(23 de enero, 2014).- En septiembre de 2013 la asociación civil Bios Iguana ingresó al Congreso local, por medio del diputado del PVEM Mariano Trillo, un proyecto de ley para el “Fomento y Protección del Maíz Criollo como Patrimonio Alimentario del Estado de Colima”, mecanismo con el que se pretendía proteger a las cerca de 15 especies de maíz criollo en la entidad frente a una eventual entrada de semillas genéticamente modificadas y que amenazan su existencia.
El 22 de enero de 2014 el Congreso del Estado desechó la iniciativa con 19 votos de 24 legisladores presentes, donde destacó la ausencia del representante del PVEM, quien se retiró al baño durante la votación de este dictamen. Las comisiones determinaron que la iniciativa para proteger el maíz nativo es inviable, pues la legislación federal otorga facultades a la SAGARPA para regular las actividades donde se utilicen organismos genéticamente modificados, aunque en la misma ley se habla sobre actividades de coordinación con los estados.
La organización Bios Iguana ha advertido que en Colima ya se cultivan productos modificados genéticamente como el limón, cítrico característico de la entidad y de calidad mundial que hoy sufre una de sus mayores crisis y se encuentra en riesgo de desaparición según productores. Por su parte, el presidente de la Comisión de Desarrollo Rural del Congreso del Estado reconoció que en Colima no existen controles para este tipo de semillas y productos, por lo que no se puede verificar si existen o no cultivos transgénicos.

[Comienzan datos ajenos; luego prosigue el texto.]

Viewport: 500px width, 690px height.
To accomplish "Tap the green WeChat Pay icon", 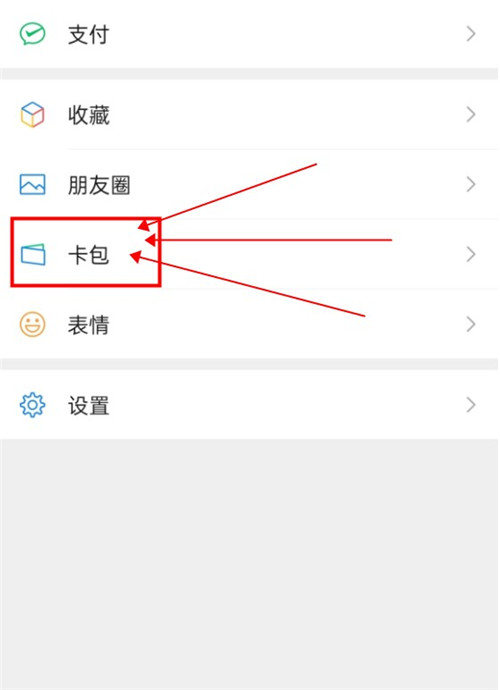I will click(32, 34).
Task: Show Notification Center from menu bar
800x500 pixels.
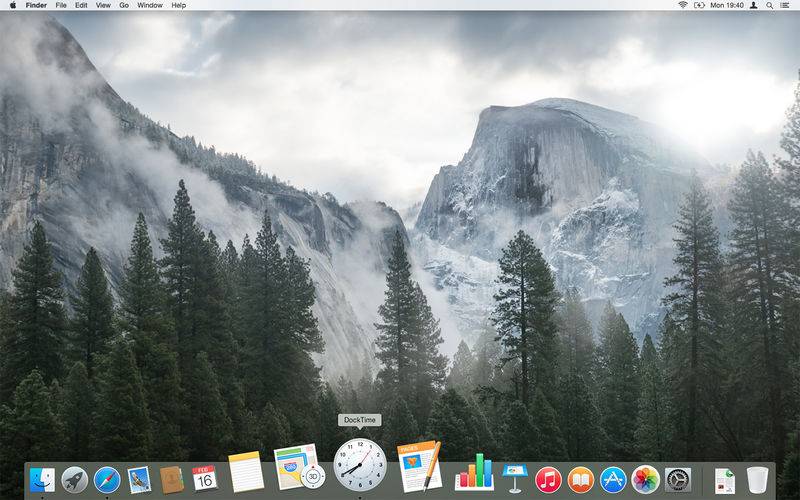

Cabe aclarar que este debate se da en medio de una polémica donde el gobierno federal ha buscado revertir una medida precautoria emitida por un juzgado federal donde se ordena al gobierno a no otorgar permisos a transnacionales para la siembra de maíz transgénico experimental, piloto y comercial. Los principales promotores de estos cultivos han sido la Secretaría de Economía y la propia SAGARPA argumentando la necesidad de mejorar la productividad del campo.